Among the findings is the following:
That finding was the subject of much, and widely reported, debate during the Task Force's final meeting of 2013, held on December 31. Among other places, reports on that debate can be found here and here. Those are largely well based, fact pieces.In order to provide for an overall sustainable future for Alaska, current state spending levels must be reduced with a portion of the current revenue stream to be set aside to provide for future generations. Further, it was recognized that education is one of the core constitutional missions of state government and therefore, funding to education should be given a priority. However, Alaskans should be made aware that current education spending is not sustainable.
Yesterday afternoon, however, the Alaska Dispatch's Pat Forgey tried to spin the story in a new direction. In a story headlined, "Prepare for huge cuts in education spending, legislative panel warns," Forgey claimed that "[t]he House Sustainable Education Task Force is calling for sharply reduced spending on schools."
The story implied that its conclusions were based on the August 29th meeting of the Task Force -- in which I participated and are also covered in this blog. But neither that discussion, nor Forgey's reporting of it justify the assertion that the spending reductions are "huge" or anticipated future spending levels "sharply reduced."
The record of the August 29th meeting, including both the portion discussed in Forgey's article and the slidepack that accompanied the presentation, make clear that what was under discussion at that session was rolling back total education spending -- operating and capital combined -- only to FY 2011 levels (three short years ago). As I explained during that meeting, I used FY 2011 because it was consistent with the overall budget levels suggested early last year by the University of Alaska - Anchorage's Institute of Social and Economic Research.
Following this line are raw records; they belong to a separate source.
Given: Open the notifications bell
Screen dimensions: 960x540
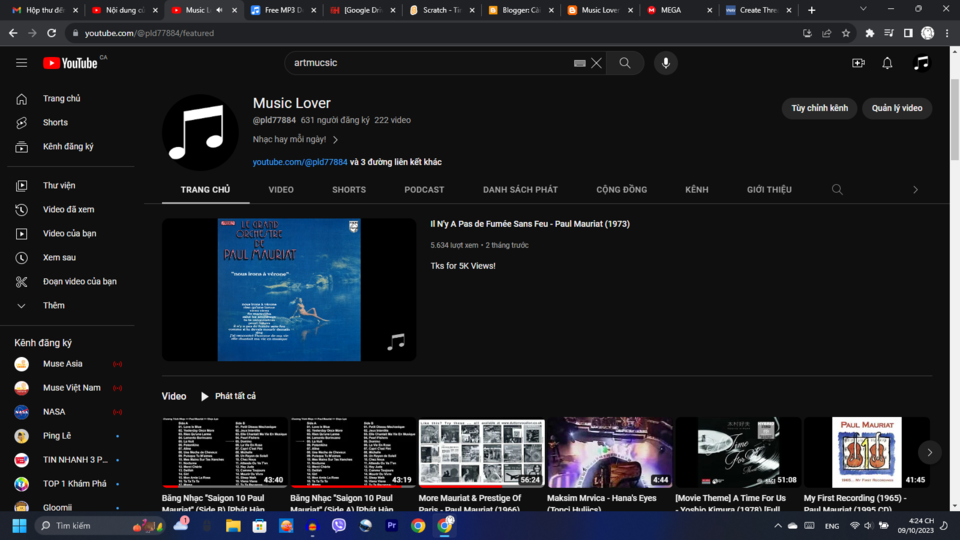Looking at the screenshot, I should [x=887, y=63].
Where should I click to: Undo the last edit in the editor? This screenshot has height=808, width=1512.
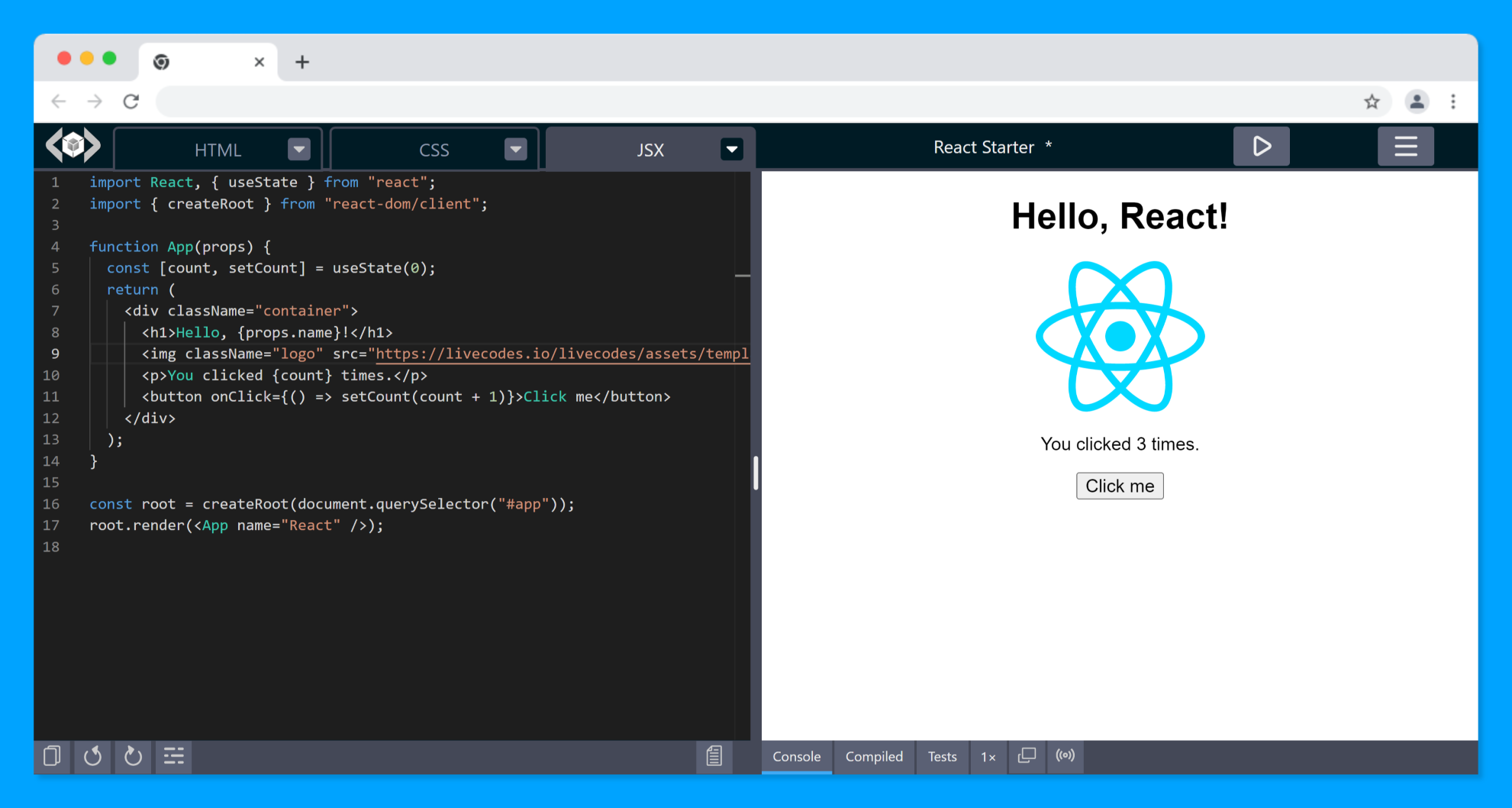click(92, 756)
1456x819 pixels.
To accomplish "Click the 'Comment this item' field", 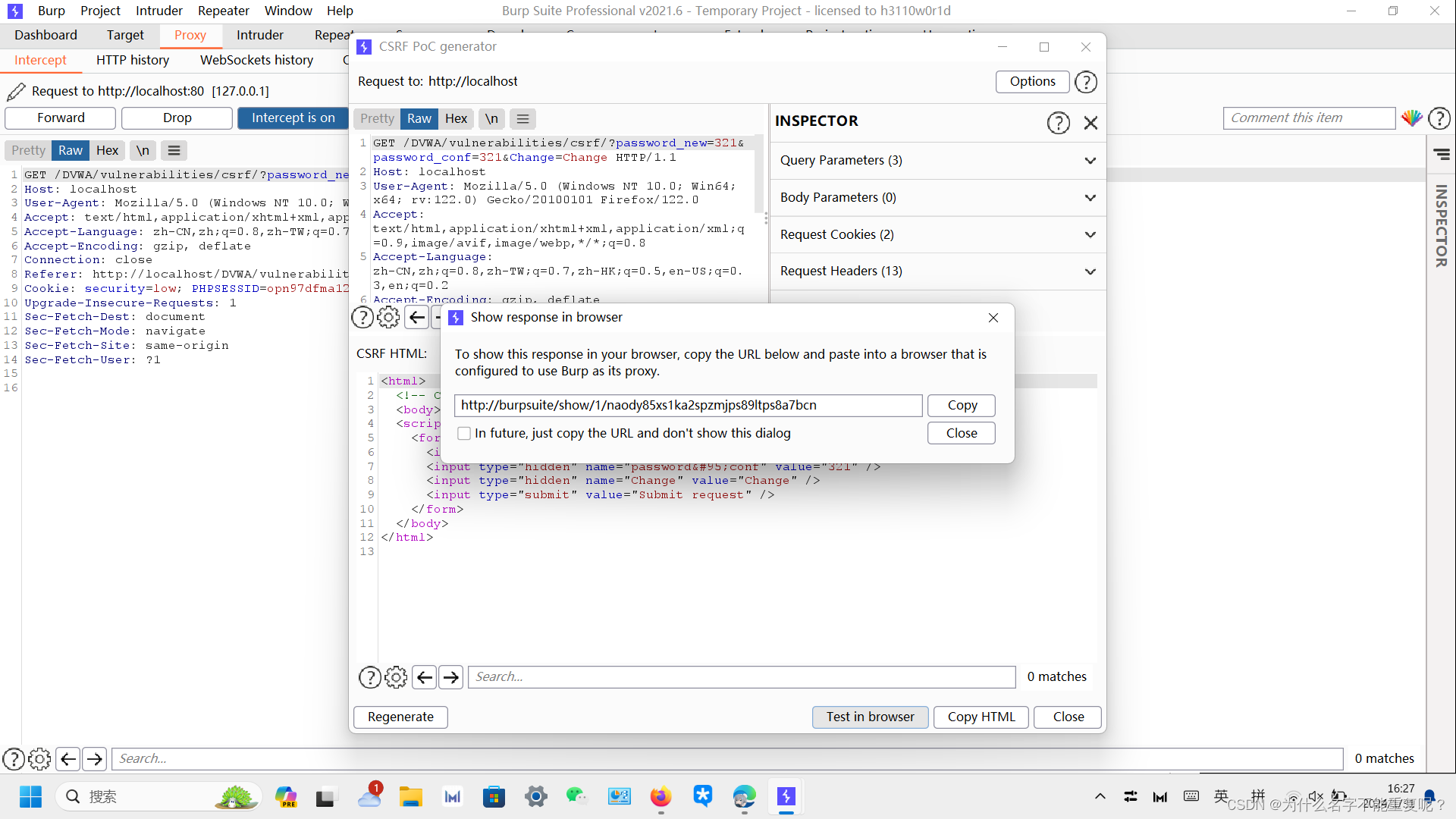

Focusing on operating spending flowing through the Department of Education and Early Development, that would result in a rollback in spending from the roughly $1.28 billion in Unrestricted General Funds (UGF) contained in the FY 2014 budget, to $1.17 billion (UGF) contained in the FY 2011 budget, a reduction of less than 9% (compared with Forgey's claim of 17+%). Even that significantly overstates the case, however, because additional reductions in capital spending levels related to education easily could be used to offset the difference, holding overall operating spending constant or even slightly increased from FY 2014 levels.
For example, FY 2011 was a record year for state payments in support of school construction. Reducing that to the average level experienced during the subsequent three years frees up nearly an additional $60 million for operating spending, making the resulting difference between the two years only $50 million (or 4%).
Forgey's story never mentions the FY 2011 baseline. Instead, Forgey supports the story's headline using a hypothetical calculation he makes up, late in the story, based on the unfounded assumption that the Task Force is suggesting that the state budget should be lowered immediately to current revenue levels, with education cut proportionately with all other programs in order to reach that objective.
None of the statements made at the August 29th meeting, the December 31st meeting that led to the interim report, nor the interim report itself support such a hypothetical calculation. Instead, Forgey simply is making up his own facts to support his own, sensationalized conclusions.
Forgey's story also errs in one other respect. In an aside aimed at SB 21, Forgey claims that "Senate Bill 21 resulted in Alaska passing its first deficit budget in years ...."
As ISER pointed out in its analysis last year, before SB 21 was introduced, recent spending levels are significantly outpacing the revenue levels produced under ACES. As ISER said at the time, based on revenues projected under ACES:
... the state is on a path it can’t sustain. Growing spending and falling revenues are creating a widening fiscal gap. In its 10-year fiscal plan, the state Office of Management and Budget (OMB) projects that spending the cash reserves might fill this gap until 2023....
But what happens after 2023? Reasonable assumptions about potential new revenue sources suggest we do not have enough cash in reserves to avoid a severe fiscal crunch soon after 2023, and with that fiscal crisis will come an economic crash.Forgey's effort to attribute the state's fiscal situation to SB 21 is as wrong as his claims of "huge" cuts and "sharply reduced" spending. To quote ISER's words -- not mine -- at recent spending levels the state is headed for "fiscal crisis" and "economic crash" regardless of which tax regime applies. It is not SB 21 that is driving that train, it is the state's current spending levels.
All of these are things that I could have explained to Forgey if he had contacted me before making up his own numbers and running with the resulting story. He didn't, however. The result is selective and indeed, to the extent the headline and text claim "huge" cuts, "sharply reduced" spending and that SB 21 is resulting in Alaska's current fiscal situation, misleading reporting.
We should expect better from a news source that claims "to take an unflinching look at the state, from its massive riches to its abject poverty, and tell these stories to Alaskans and to the world." Sometimes it seems that "unflinching look" is made only through a skewed filter. This clearly is one of those times.